Depuis septembre 2008, avec nos amis des Jeunes Populaires et des Jeunes Actifs, nous vous donnons rendez-vous désormais tous les 2ème jeudi de chaque mois (sauf selon les dates d'évènements précis) à 19h00 au Bar Tapas "O Canto d'Amalia" au pied du Castillet, à côté du Divil.

Veuillez noter sur vos agendas respectifs :

1/ Soirée autour de Jacqueline IRLES, Député-maire de Villeneuve-de-la-Raho et Membre du BN de l'UMP :

Vendredi 03 Avril 09
à 20h00
à l'occasion de la ré-ouverture du Bar « L'Exotik Café», Allée des Pins à Argelès

Participation : entière.

2/ Apéro européen autour de SE Yves GAZZO, Ambassadeur et Chef de la Représentation de la Commission européenne en France, le :

Samedi 04 Avril 09
à 18h00
à la Brasserie de la Bourse, Place de La Loge à Perpignan

Participation : entière.

3/ Réunion mensuelle des Jeunes Pops et Radicaux le Jeudi 12 avril 09 à 19h00
au Bar Tapas "O Canto d’Amalia", Rue Grande des Fabriques.
Participation : 5€/ pers. (1/2 ou vin et trois tapas au choix).

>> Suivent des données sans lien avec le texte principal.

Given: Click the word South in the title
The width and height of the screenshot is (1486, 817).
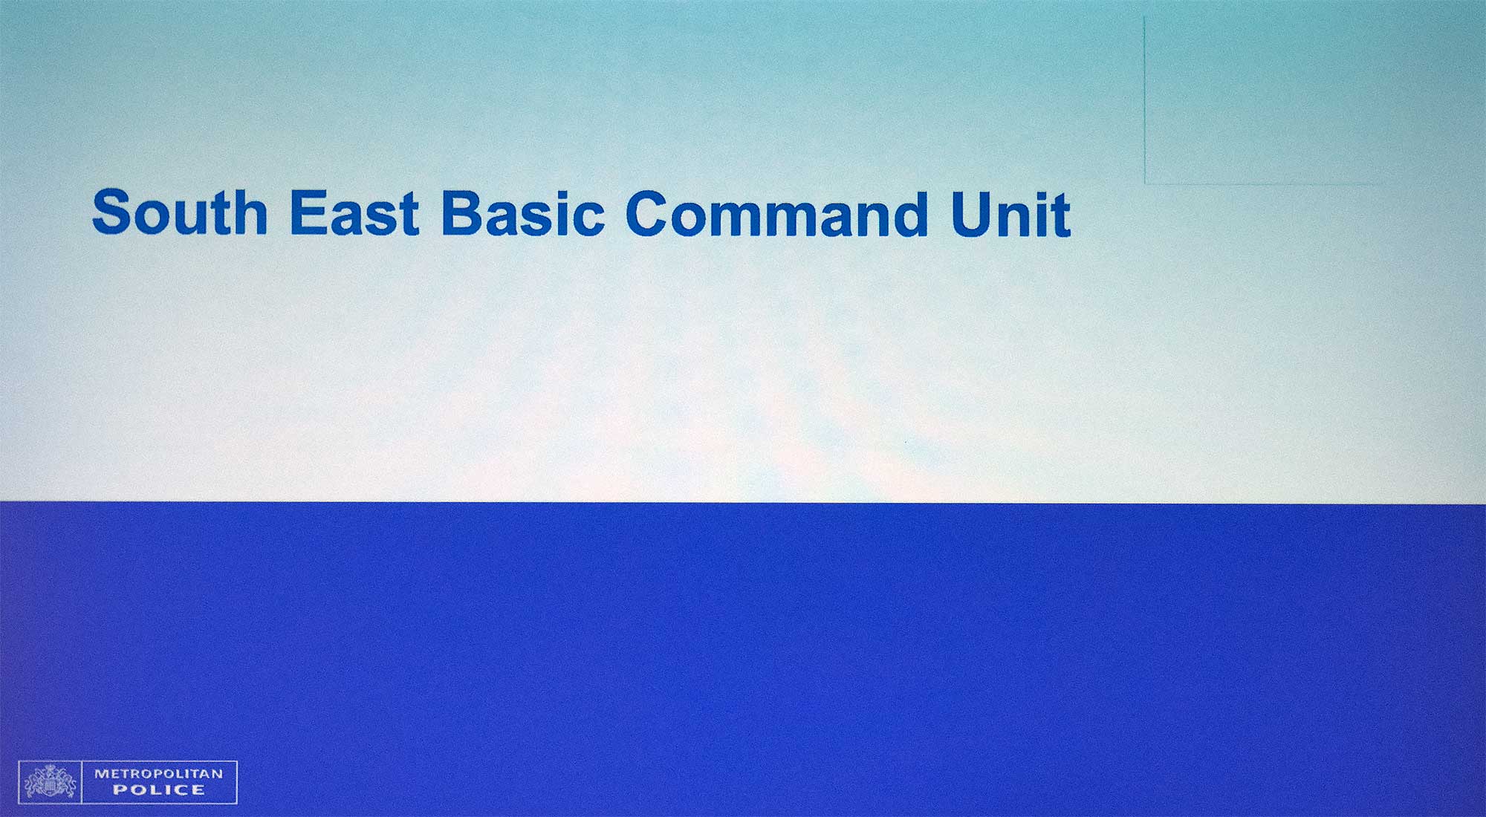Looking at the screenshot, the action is click(x=180, y=212).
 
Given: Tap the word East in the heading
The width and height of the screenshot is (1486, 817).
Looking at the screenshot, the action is click(x=354, y=212).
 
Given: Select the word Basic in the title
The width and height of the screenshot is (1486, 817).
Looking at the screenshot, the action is click(x=522, y=213).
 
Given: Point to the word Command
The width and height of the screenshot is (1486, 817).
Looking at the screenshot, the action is click(x=777, y=214).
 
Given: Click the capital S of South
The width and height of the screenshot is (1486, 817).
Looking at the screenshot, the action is click(x=113, y=212).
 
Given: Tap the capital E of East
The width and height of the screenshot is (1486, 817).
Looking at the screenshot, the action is click(x=308, y=212).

4/ Opération "L'Europe au coin de la rue" le :

Samedi 18 Avril 09
à 11h00
lieu à définir (vous aurez l'info assez rapidement d'ici là)

5/ 3ème Petit-déjeuner des Jeunes Pops le :

Samedi 25 Avril 09
à 10h30
à la Brasserie Imbernon, Quai Vauban, à Perpignan

Participation : 3€/ pers.

Débat sur l'Europe, intervenants à venir prochainement.

Pour toute demande d'information, vous avez à votre disposition une blogosphère active avec plusieurs sites:

www.jeunesump66.fr
www.jeunesradicaux.net/pyreneesorientales/
http://www.pere-pinya.com/
www.poletudiant.fr
http://www.facebook.com/home.php?#/group.php?gid=19556115213

Merci de votre présence.

Soyez attentifs, d'autres évènements se rajouteront pour l'année 2009 !!!

Pour nous contacter par mail, c'est facile: c'est toujours à jeunesradicaux66@hotmail.fr

Et surtout continue à parler de notre blog autour de toi et fais le connaître grâce à ta mailing-liste!!!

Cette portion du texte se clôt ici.